What if it that large signal at the plate fed another common cathode gain stage, the input of that stage is between grid and cathode and the output is between plate and cathode. The cathode is AC referenced to ground via a cap and the input grid is referenced to ground via a grid leak resistor, wouldn't the larger signal from the preceding stage be present across that input grid leak?
What if the next stage was a follower stage with the load on the cathode, wouldn't the distortion characteristic of that stage change? I mean if it didn't why would people be using a CCS for follower loads?
I agree those people are the worst. I hope I don't appear as such a person by saying that I think I can hear/feel a difference when I built a guitar amp with all CCR and I felt things were different given that I had built the same circuit with the same transformers, chassis, cabinet, caps, wire, solder, tubes, and speakers etc..... but the only difference was using CC resistors.
The equation given for the gain of a stage has R load in it which is usually the next stages grid leak resistor right? So if that grid leak was a CC wouldn't it too have an effect?
Regardless of resistor composition I always measure it's value before installing, I don't know why anyone would skip this step.
Amen brother. I love my single ended triode amp, it has a nice touch of second harmonic that I love.
Last NOS CC's I bought were nearly 100% off value so they not only need a sort they need to be measured.
You're forgetting that the coupling capacitor (or whatever coupling technique is used) is removing the DC component. We only want the AC component. Otherwise there is blocking distortion aka bias shift. The resulting signal going to the grid is low voltage. Must be.
A few words about coupling.
In a resistive-coupled amplifier, to contrast with the DC removal done by a capacitor in capacitive coupling, multiple power-supply voltages are used to remove the plate voltage and thereby shift the output into the proper range for the next stage's grid.
A transformer-coupled amplifier passes AC through the transformer but not DC.
So in each case (capacitor, resistor, transformer) the DC component is removed. There are exceptions, of course, when the signal is not feeding the grid but is undergoing current gain, such as in a phase splitter. That's because we want the voltage to remain. So that is clearly not what we're talking about here. We're talking about driving a grid from a plate.

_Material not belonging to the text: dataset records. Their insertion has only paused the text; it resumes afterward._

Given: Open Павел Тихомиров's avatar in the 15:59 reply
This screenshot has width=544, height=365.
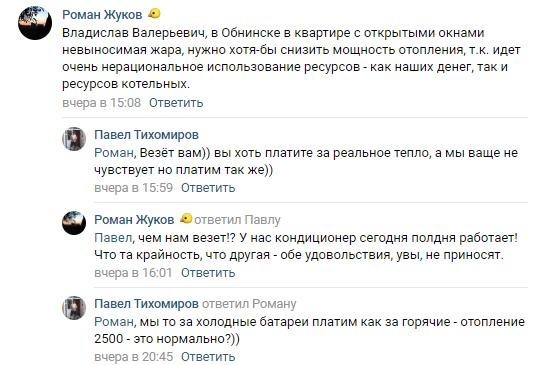Looking at the screenshot, I should (74, 139).
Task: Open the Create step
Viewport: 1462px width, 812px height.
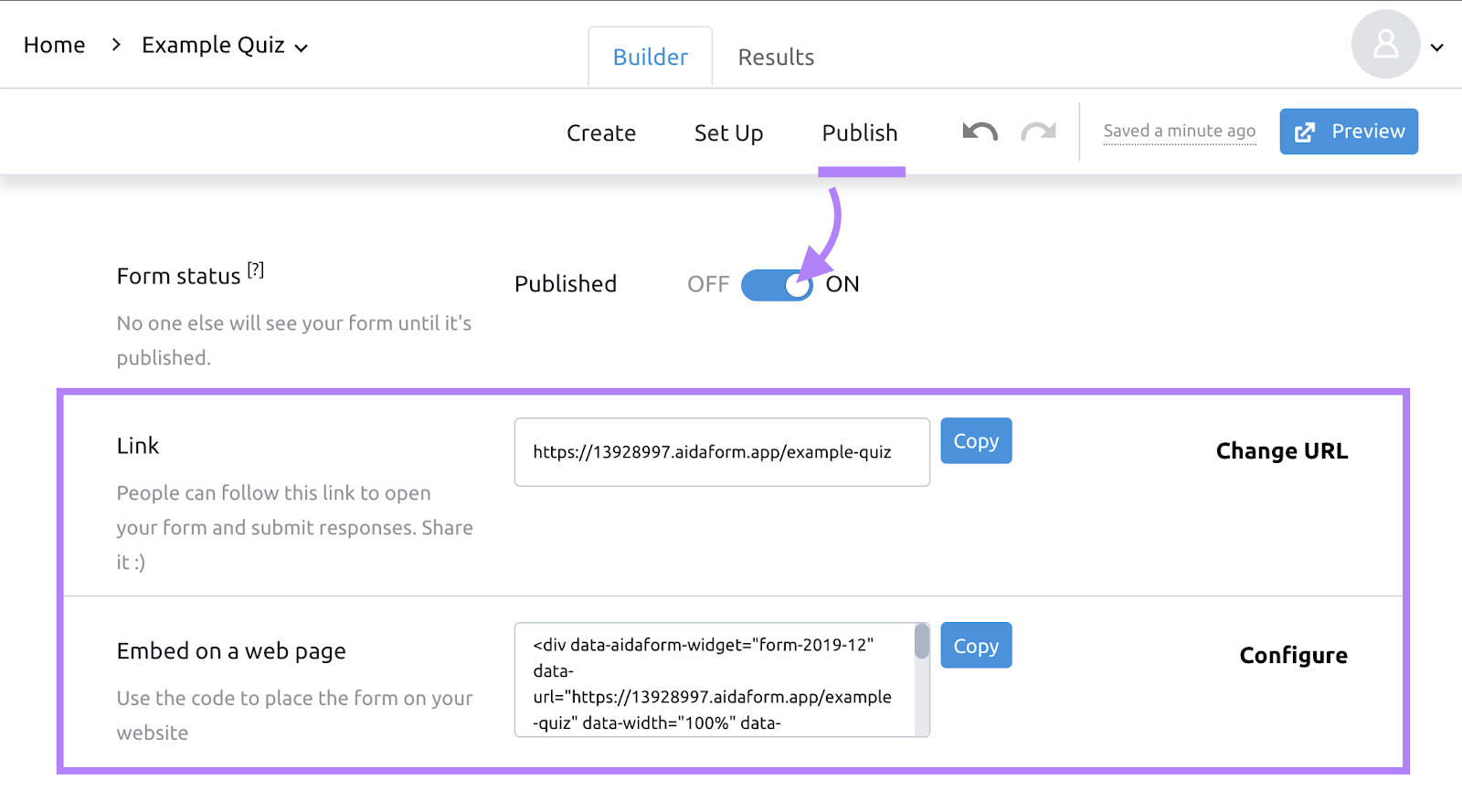Action: 600,133
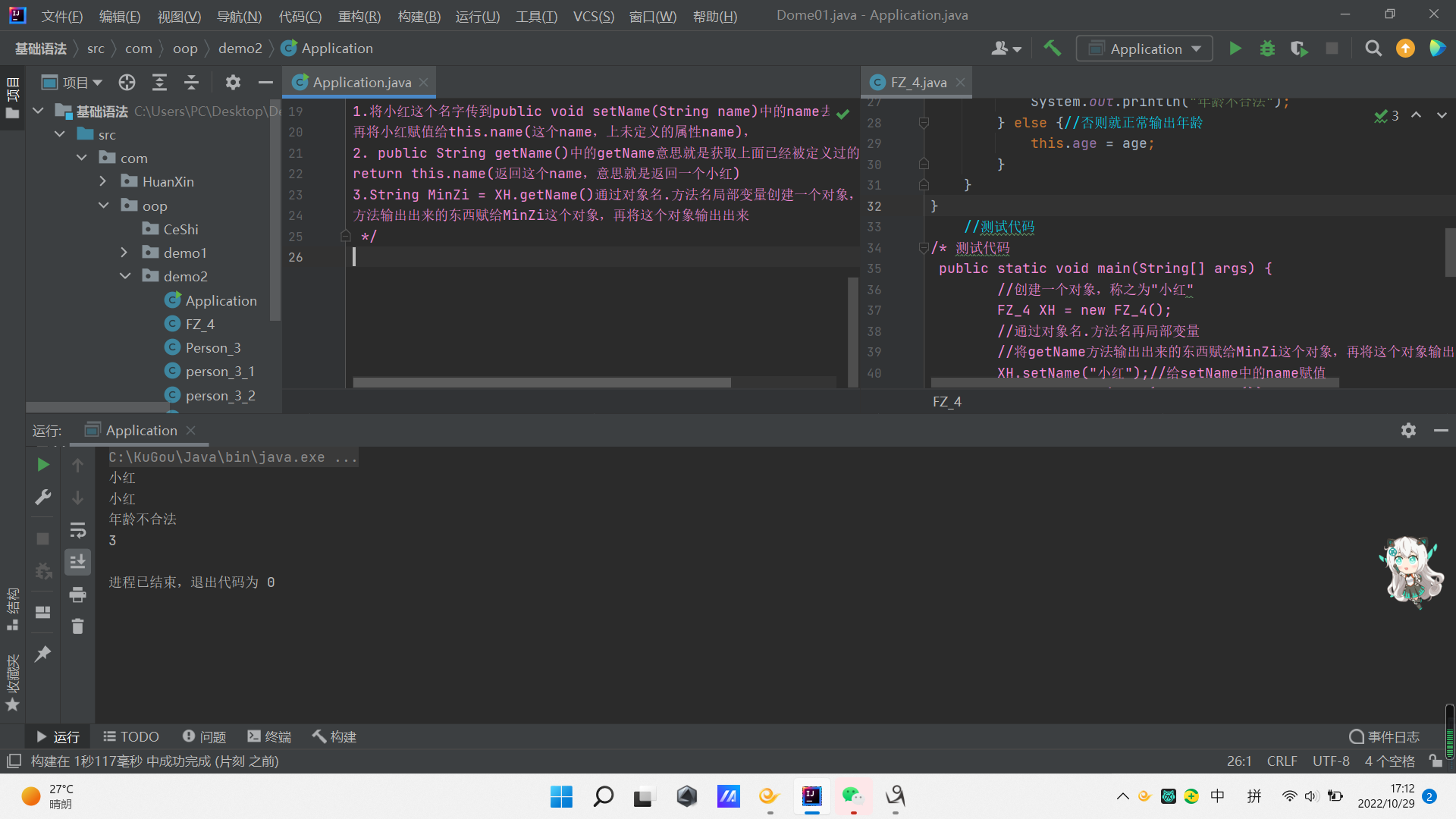1456x819 pixels.
Task: Open the 终端 tool window button
Action: tap(269, 736)
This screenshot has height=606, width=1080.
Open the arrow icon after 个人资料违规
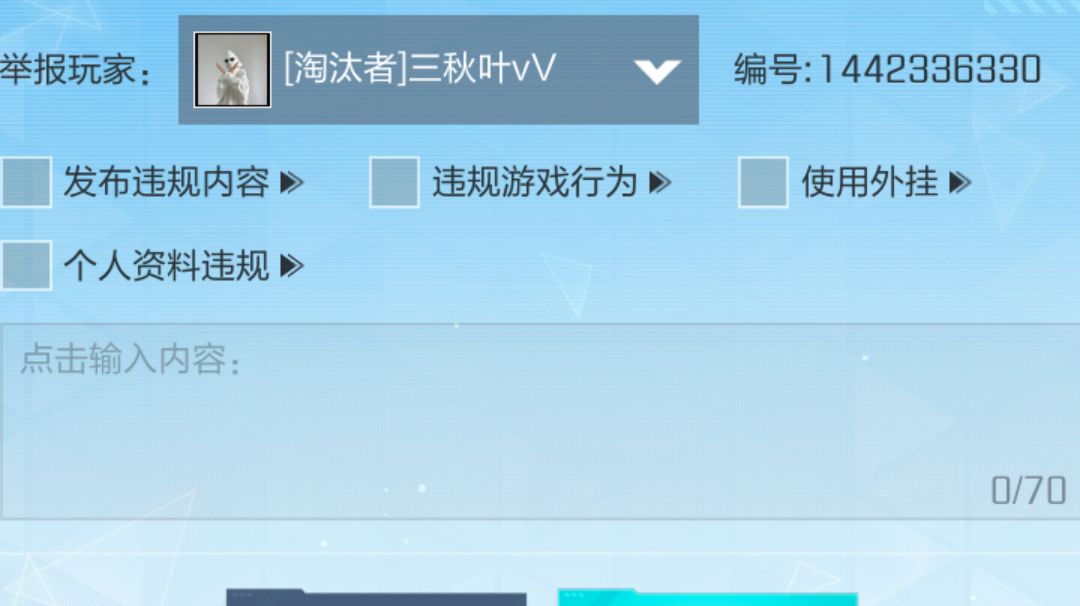[292, 266]
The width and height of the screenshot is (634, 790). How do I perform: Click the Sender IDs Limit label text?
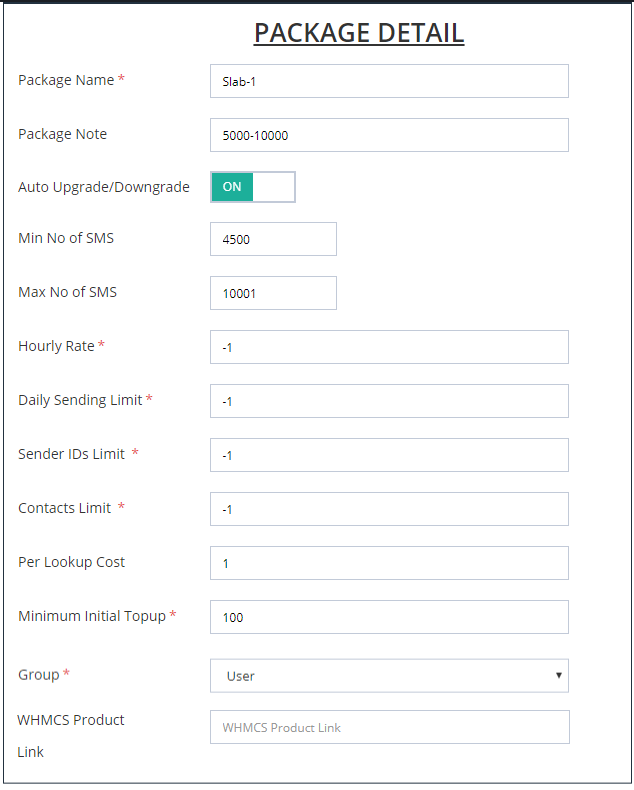tap(72, 454)
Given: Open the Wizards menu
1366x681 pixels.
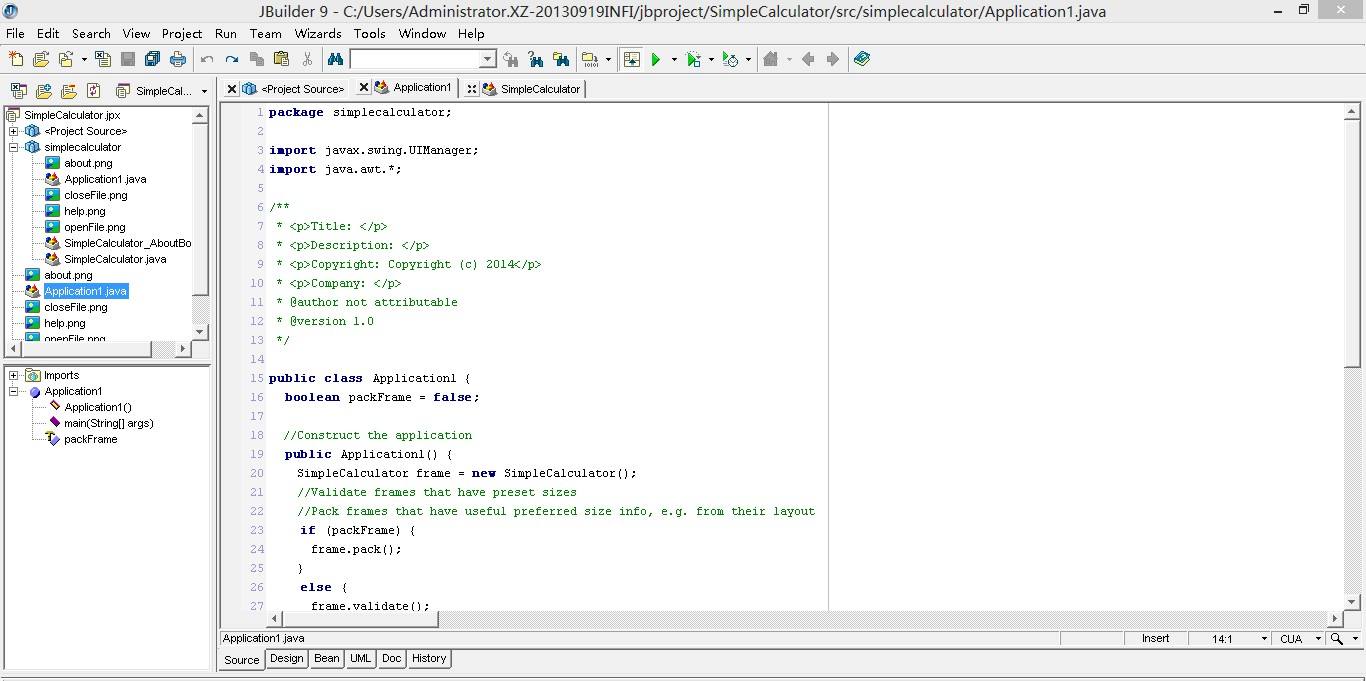Looking at the screenshot, I should pos(318,33).
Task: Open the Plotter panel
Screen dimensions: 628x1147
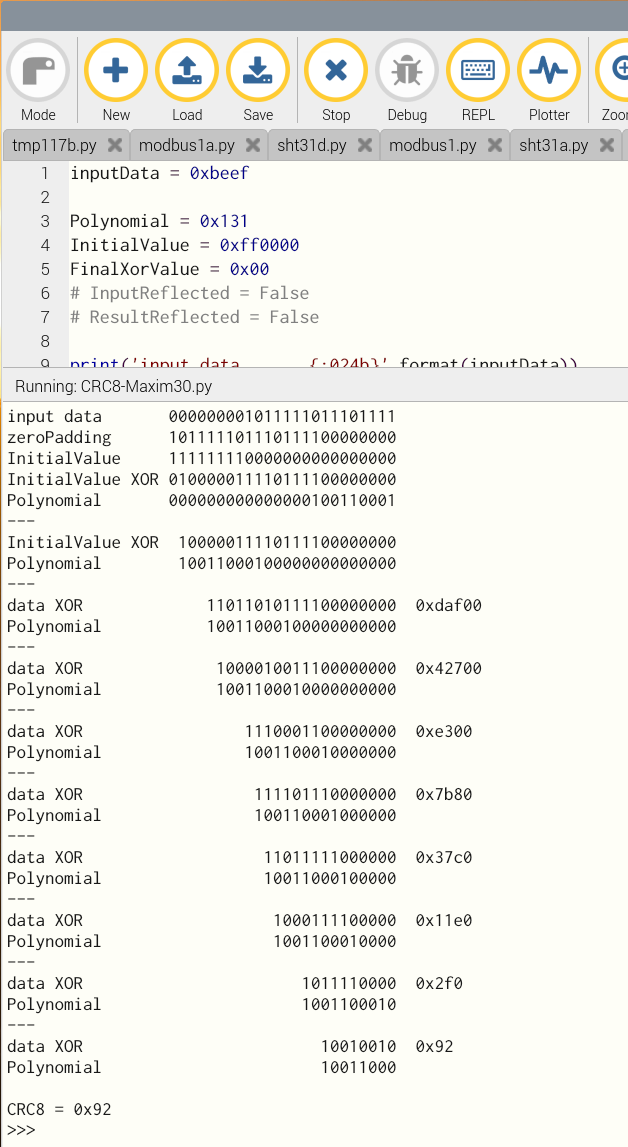Action: click(549, 72)
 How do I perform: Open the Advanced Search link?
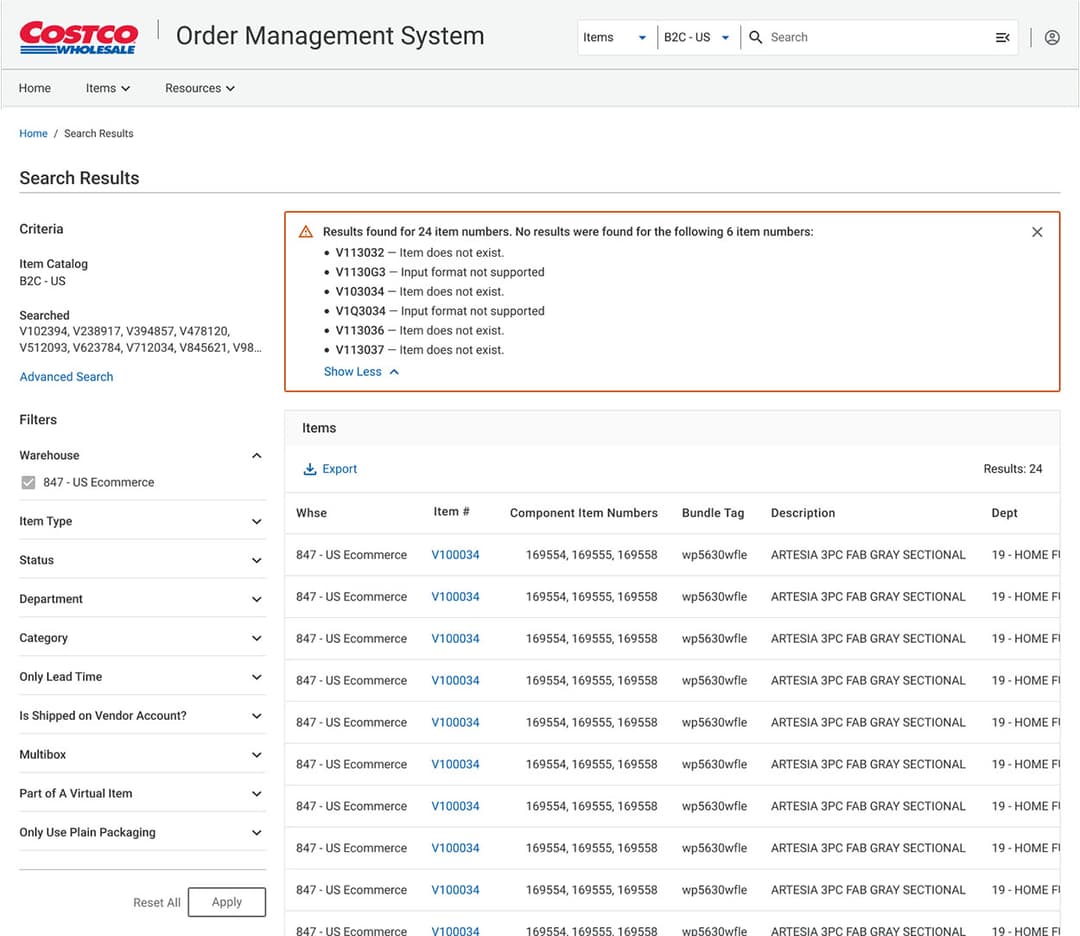[66, 377]
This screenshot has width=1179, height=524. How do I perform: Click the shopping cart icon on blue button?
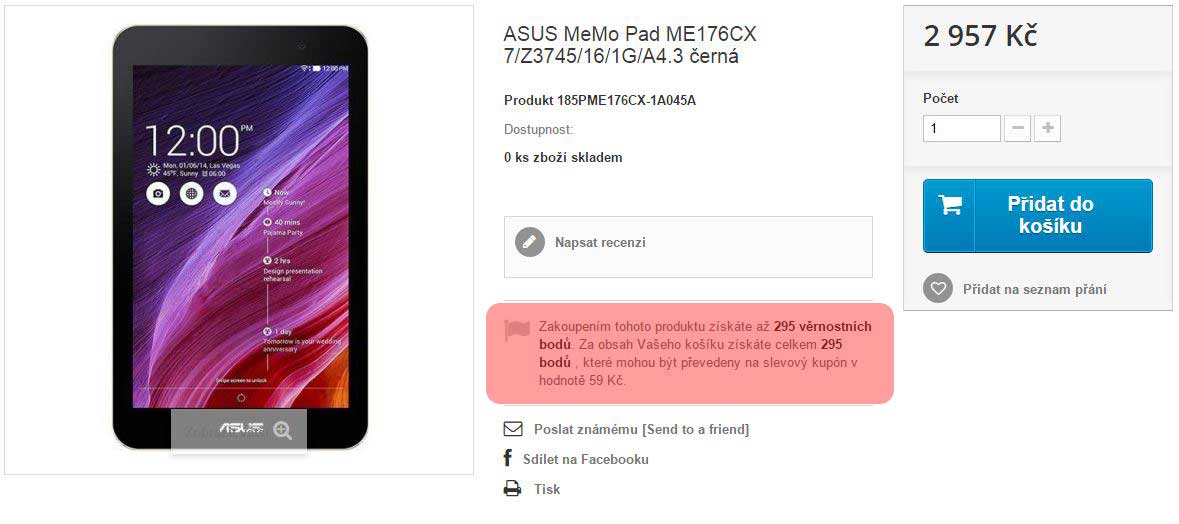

This removal is why a negative clamp (aka DC restoration) is useful: it moves the entirety of the signal into the desired range by shifting the DC baseline.
Again, the plate voltage must be removed from the next stage or it would overdrive the grid, and even drive it positive.
I'm not saying you can't hear a difference, I'm saying the only place that difference creeps in is at the plate and it depends upon how large your voltage swing is.
Otherwise you just have an out-of-spec resistor!
For example. If you have a voltage divider it always outputs the same voltage. (More or less, given that sag in the B+ occurs at high load.)
So if the ratio is off, the voltage is off. But consistently off. And the fluctuations in B+ are not major enough to generate the wide voltage swings needed to make that voltage divider behave in magickal ways. It is just a bad divider because the ratio is wrong.
Because the tinkerers completely lack even the most superficial understanding of the issues involved, or any grasp of how a tube amplifier actually works. All these tinkerers "know" is the internet lore—i.e. half-truths, exaggerations, fabrications, and outright nonsense—about carbon-composite resistor mojo, and if someone's handing out free mojo, well, they're going to reach for it with both hands. It's the same reason they spout nonsense about different tubes and swapping them in and out, not realizing the Miller Effect is shifting (sometimes subtly, sometimes not) their RC filters all over the place and that the differences in mu/Gm are causing sonic shifts, instead the fact that the getter is purportedly the right diamond shape instead of the oval or, horror of horrors, rectangular.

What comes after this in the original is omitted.